ISAE 3402 approach of 2-Control
- Baseline measurement:
a. Alignment of scope;
b. Alignment of standards.
- Assessment of description and set-up of management measures (SOC 2 type 1)
a. Verifying accurate picture of the description of the system;
b. Determining the set-up of control measures through interviews, studying documentation and measures, observation, testing and sampling;
c. Comparing reality with standards;
d. Quality assessment and reporting on description and set-up.
- Assessment of the effective functioning of management measures (SOC 2 type 2)
a. Periodic determination of the operation of control measures by means of interviews, observation, testing and sampling;
b. Comparing reality with standards;
c. Quality assessment and reporting.
Differences SOC 2 and ISAE 3402
- ISAE 3402 is mainly used to provide an opinion on processes that have an impact on financial reporting. This includes outsourcing administration, credit management, asset management, real estate management, payroll & HR services and pension administration. SOC 2 is used by IT service organizations to give customers confidence about security, availability, processing integrity, confidentiality and/or privacy.

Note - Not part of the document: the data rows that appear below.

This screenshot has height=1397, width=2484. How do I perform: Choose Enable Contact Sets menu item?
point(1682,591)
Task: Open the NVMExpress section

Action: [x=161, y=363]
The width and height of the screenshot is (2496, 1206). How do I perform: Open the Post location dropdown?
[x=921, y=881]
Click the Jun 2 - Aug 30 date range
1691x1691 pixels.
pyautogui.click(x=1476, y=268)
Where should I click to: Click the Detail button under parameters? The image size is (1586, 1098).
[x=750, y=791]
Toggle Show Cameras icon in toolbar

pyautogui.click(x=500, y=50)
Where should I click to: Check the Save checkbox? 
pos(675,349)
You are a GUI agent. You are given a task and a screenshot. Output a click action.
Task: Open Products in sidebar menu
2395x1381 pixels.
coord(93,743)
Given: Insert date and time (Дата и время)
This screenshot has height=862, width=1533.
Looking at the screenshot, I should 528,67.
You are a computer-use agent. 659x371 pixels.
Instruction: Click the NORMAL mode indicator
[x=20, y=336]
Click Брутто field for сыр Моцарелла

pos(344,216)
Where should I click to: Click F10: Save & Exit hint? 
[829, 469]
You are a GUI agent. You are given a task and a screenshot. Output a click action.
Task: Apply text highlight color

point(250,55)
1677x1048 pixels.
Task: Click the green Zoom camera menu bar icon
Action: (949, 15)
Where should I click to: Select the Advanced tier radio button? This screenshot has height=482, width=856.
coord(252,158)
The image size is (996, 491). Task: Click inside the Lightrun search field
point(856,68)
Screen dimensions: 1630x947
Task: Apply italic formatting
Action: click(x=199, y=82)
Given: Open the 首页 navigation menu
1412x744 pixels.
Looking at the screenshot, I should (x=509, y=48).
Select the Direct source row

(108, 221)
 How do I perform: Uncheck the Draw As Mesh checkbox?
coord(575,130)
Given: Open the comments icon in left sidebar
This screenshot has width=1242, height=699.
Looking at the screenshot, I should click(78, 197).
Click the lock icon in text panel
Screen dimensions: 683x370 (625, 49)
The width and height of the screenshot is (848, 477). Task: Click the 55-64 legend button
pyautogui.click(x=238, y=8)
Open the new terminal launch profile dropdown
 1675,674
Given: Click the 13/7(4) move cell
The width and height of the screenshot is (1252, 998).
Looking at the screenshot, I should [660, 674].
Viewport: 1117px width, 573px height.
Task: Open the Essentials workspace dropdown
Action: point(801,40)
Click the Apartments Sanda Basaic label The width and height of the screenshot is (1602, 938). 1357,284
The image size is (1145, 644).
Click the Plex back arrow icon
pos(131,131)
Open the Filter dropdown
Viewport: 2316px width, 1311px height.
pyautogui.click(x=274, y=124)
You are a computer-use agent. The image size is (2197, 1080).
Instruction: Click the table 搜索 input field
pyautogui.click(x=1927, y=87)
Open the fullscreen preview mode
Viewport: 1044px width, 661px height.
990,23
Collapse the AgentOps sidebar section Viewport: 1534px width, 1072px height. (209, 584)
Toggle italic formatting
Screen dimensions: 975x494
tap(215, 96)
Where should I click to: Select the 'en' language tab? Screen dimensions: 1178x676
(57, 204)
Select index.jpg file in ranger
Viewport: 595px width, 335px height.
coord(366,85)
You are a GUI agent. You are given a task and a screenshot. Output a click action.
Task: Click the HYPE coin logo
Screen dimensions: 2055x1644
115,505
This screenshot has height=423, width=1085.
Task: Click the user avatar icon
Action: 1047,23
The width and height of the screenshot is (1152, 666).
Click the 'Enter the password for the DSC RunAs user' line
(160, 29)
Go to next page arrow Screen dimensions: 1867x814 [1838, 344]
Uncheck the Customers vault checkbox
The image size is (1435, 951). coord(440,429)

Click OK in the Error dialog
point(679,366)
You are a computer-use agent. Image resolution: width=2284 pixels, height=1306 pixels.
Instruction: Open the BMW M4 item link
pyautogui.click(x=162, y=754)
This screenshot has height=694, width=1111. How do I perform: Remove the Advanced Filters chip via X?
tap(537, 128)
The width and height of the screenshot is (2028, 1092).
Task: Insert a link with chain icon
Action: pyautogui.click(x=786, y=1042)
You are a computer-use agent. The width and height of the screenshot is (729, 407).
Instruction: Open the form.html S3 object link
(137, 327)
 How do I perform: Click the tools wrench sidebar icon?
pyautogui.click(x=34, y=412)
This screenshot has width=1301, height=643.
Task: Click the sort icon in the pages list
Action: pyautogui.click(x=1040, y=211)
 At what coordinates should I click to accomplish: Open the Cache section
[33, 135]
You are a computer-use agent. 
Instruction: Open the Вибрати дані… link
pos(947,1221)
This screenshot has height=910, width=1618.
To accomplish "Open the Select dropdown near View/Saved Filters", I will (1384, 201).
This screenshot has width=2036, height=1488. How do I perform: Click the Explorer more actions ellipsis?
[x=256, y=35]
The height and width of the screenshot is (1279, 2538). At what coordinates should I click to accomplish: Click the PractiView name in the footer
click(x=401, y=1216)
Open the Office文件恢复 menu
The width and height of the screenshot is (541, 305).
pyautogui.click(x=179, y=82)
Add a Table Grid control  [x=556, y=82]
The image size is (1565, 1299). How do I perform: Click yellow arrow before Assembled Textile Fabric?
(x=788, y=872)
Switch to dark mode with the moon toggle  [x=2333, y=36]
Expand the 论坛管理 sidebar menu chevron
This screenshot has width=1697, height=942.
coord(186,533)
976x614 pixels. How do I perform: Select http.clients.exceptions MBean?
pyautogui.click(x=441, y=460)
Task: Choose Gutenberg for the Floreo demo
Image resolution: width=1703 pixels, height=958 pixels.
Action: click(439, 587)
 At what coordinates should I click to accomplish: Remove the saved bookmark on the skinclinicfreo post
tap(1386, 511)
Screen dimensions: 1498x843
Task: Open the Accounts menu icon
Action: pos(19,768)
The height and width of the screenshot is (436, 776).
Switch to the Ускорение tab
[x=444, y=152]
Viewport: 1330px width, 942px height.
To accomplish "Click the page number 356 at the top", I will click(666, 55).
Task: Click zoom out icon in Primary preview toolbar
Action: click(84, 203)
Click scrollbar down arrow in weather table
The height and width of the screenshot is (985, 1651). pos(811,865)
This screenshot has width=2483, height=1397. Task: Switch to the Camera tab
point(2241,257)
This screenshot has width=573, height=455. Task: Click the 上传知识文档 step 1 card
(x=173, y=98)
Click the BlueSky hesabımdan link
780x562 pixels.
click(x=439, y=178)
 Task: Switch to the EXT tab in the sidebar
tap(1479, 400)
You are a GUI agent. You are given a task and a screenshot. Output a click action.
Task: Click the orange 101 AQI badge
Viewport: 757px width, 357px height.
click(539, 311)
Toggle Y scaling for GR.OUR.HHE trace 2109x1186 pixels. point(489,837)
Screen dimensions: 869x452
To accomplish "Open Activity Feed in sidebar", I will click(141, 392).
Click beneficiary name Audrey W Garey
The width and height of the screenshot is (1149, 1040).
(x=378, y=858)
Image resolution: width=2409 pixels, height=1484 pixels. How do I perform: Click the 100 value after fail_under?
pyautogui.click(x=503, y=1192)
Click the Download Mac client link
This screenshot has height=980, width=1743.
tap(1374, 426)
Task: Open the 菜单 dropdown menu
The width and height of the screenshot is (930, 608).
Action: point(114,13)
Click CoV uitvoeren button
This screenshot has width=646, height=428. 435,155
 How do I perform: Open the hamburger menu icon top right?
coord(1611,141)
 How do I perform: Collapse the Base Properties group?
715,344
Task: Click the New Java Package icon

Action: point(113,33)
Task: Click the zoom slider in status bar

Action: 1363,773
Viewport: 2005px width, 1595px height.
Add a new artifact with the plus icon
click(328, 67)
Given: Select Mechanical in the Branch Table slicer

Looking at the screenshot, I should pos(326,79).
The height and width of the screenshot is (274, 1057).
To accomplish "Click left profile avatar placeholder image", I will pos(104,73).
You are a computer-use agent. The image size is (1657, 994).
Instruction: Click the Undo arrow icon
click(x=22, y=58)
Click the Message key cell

- For readers of an SOC 2 assurance report it is immediately clear on the basis of which criteria this trust is given, because the auditor must use the so-called prescribed Trust Service Criteria as the assessment framework. Readers of an ISAE 3402 assurance report can only determine on the basis of the details of the report on the basis of which criteria trust is given. The assessment criteria for ISAE 3402 are free of form.
In the end, however, the question of the client (the user organization) is often decisive for which report is chosen. What does the client ask and what does the client want certainty about and for what purpose? An assurance report is never an obligation, but can lead to more effective cooperation and more trust between supplier and customer.